Graft versus host disease (GVHD) is a well-known complication of allogeneic transplant. In GVHD, the cells of the donor attack the patient's tissues and cause damage. It can affect any organ or system of the body. In a proportion of patients, it affects the joints and muscles. This is known as musculoskeletal GVHD. The standard treatment of musculoskeletal GVHD is steroids. However, these are usually needed for prolonged periods, and cause a large number of additional problems in transplant patients. Leflunomide is a drug which has been used for several years in diseases like rheumatoid arthritis (RA). RA is an auto-immune disorder. The biological mechanisms underlying RA and musculoskeletal GVHD are quite similar. Hence it is likely that leflunomide may work in musculoskeletal GVHD also. The investigator have previously used leflunomide in a few patients with musculoskeletal GVHD and have found it to be extremely effective. Also, it was very safe (unlike steroids). Yet another advantage is that it is fairly cheap. The purpose of the current study is to study the efficacy and safety of leflunomide in patients with musculoskeletal GVHD in a prospective way.
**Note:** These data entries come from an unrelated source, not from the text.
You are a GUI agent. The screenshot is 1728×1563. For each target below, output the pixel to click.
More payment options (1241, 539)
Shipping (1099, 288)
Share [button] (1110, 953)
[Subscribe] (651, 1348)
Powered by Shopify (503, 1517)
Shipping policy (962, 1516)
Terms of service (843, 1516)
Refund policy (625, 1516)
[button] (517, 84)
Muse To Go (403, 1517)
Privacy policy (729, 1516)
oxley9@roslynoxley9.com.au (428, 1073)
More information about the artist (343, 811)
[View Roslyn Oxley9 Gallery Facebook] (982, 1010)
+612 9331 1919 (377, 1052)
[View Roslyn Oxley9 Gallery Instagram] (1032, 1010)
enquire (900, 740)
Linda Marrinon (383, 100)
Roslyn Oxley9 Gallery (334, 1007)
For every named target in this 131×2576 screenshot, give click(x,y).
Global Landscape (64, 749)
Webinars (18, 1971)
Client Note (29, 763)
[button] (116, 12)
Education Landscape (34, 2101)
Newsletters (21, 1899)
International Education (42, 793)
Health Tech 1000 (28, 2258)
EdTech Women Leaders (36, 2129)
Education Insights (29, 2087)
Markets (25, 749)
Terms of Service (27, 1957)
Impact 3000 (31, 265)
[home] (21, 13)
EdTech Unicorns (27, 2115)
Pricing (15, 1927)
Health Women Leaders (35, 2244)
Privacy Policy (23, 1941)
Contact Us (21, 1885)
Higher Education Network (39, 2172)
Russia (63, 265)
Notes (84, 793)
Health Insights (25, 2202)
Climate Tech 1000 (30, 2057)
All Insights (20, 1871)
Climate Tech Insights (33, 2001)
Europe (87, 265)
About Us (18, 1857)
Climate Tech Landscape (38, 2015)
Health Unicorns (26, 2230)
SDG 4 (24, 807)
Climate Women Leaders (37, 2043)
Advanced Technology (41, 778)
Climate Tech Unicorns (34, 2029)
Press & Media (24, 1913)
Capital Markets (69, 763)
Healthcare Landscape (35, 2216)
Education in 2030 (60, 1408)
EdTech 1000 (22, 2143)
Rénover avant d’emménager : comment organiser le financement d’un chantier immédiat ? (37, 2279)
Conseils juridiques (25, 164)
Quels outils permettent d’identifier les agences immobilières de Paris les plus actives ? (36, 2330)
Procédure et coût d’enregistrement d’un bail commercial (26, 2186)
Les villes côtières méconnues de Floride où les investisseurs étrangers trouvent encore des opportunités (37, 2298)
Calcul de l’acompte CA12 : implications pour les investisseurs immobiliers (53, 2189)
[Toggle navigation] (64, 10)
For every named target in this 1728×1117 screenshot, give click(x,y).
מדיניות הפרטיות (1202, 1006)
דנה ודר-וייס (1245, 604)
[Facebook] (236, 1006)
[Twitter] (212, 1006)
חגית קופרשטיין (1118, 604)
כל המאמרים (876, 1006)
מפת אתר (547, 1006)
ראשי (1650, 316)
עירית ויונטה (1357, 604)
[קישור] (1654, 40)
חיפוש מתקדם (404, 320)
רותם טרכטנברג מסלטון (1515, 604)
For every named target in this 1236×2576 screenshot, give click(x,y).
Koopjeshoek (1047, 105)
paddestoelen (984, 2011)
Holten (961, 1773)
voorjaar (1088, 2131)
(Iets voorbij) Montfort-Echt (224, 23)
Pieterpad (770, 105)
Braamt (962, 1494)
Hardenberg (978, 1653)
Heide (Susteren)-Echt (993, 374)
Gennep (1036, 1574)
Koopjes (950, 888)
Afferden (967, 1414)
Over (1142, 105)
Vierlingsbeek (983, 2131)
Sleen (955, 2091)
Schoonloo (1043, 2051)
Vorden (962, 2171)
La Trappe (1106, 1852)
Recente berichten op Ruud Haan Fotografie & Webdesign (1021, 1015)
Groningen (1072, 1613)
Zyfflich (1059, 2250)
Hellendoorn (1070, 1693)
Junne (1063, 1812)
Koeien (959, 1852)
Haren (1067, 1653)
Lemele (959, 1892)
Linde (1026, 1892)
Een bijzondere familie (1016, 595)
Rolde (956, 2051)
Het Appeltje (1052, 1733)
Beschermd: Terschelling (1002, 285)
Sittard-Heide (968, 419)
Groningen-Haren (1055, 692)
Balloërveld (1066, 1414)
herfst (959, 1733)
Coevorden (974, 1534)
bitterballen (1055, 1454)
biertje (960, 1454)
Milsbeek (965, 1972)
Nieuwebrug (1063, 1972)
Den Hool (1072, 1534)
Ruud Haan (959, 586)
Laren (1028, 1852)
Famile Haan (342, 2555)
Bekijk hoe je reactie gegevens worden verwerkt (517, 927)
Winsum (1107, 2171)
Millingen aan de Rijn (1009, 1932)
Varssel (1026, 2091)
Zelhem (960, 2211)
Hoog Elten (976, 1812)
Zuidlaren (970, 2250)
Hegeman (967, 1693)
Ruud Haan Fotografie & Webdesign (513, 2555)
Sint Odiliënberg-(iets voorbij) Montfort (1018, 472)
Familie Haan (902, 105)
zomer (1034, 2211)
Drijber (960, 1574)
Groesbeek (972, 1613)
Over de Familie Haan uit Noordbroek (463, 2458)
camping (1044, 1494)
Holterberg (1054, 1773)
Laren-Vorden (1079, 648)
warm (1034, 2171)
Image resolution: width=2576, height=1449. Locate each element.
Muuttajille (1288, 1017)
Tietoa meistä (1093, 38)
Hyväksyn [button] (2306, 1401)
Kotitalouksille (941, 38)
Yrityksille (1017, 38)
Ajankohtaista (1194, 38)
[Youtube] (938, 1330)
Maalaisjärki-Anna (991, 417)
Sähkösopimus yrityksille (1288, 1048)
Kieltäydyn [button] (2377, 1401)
The curative potential of allogeneic hematopoietic stem cell transplantation (allo-HCT) is hampered by acute and chronic graft-versus-host disease (GVHD). Although chronic GVHD (cGVHD) can affect any organ / system in the body, commonly affected are skin, oral cavity, eyes, liver, joints and fascia, and lungs. Involvement of these can occur alone or concurrently, and these lead to a significant negative impact on the patient's quality of life. Musculoskeletal involvement in chronic GVHD (mGVHD) can have varied presentations like fasciitis, myositis, arthritis, etc. The basic pathogenesis of mGvHD closely mimics autoimmune disorders like rheumatoid arthritis, systemic sclerosis, systemic lupus, etc. The treatment goals of mGvHD include improvement or stabilisation of manifestations, limitation of long-term treatment related toxicities, improvement in functional capacity and quality of life. Corticosteroids, the standard frontline treatment, are typically administered for a median of 2 to 3years, leading to substantial morbidity. An effort to decrease corticosteroid doses has led to their use in combination with other drugs, such as cyclosporine, tacrolimus, sirolimus, mycophenolate mofetil, rituximab, etanercept, ruxolotinib, imatinib, ibrutinib, ECP (extra corporeal photopheresis), methotrexate etc, in frontline or second-line settings. All these drugs have been used with far and few responses but with significant treatment related toxicity and costs. As far as musculoskeletal GVHD is concerned, the British guidelines recommend corticosteroids as first line treatment and rituximab as second line option. However, the morbidity associated with long term steroid use warrants a quest for use of non-steroid therapies to be used in 1st line setting for chronic GVHD. Leflunomide has been used in rheumatoid arthritis. At our centre, the investigator have previously used leflunomide for patients with musculoskeletal GVHD and found it to be effective and safe. Leflunomide is relatively cheap and potentially more effective compared to other more expensive alternatives. If proven to be effective in a larger cohort of patients, this drug could become the standard first line agent in this setting. With this, the investigator have planned to carry out this study to assess the efficacy of leflunomide in musculoskeletal GVHD post allogeneic stem cell transplant.
Study Type
INTERVENTIONAL
Allocation
NA
Purpose
TREATMENT
Masking
NONE
Enrollment
1
Leflunomide will be given at standard dose (100 mg OD x 3 days followed by 20 mg OD) in adults and weight based dose in children. The dosing for children will be as follows: 1. \<20 kg - 100 mg x 1 day followed by 10 mg every alternate day 2. 20-40 kg - 100 mg x 2 days, followed by 10 mg daily 3. \>40 kg - Usual adult dose. This is scheduled to be continued for 1 year from the time of attaining complete response of musculoskeletal GVHD.
Tata Memorial Centre, Advanced Centre for Treatment, Research and Education in Cancer
Navi Mumbai, Maharashtra, India
Overall objective response rate
Response will be defined as per the NIH 2014 consensus response criteria working group for mGvHD.
Time frame: Through study completion, an average of 2 years
Time to response
The time required to achieve complete or partial response after treatment.
Time frame: From date of start of leflunomide to date of first documented response, assessed up to 2 Years
Time to best response
Time to best response will be recorded.
Time frame: From date of start of leflunomide to date of documented best response, assessed up to 2 Years
Duration of response
The duration of response will be calculated from the time of onset of objective response after initiation of treatment with leflunomide until the end of the follow-up, GVHD relapse, the development of new or the deterioration of pre-existing mGVHD symptoms, or the reinstitution of any additional agents to control the disease.
Time frame: From date of first documented response to date of first documented progression or relapse, assessed up to 2 years
Relapse rate
Relapse rate of mGVHD after stopping leflunomide will be recorded.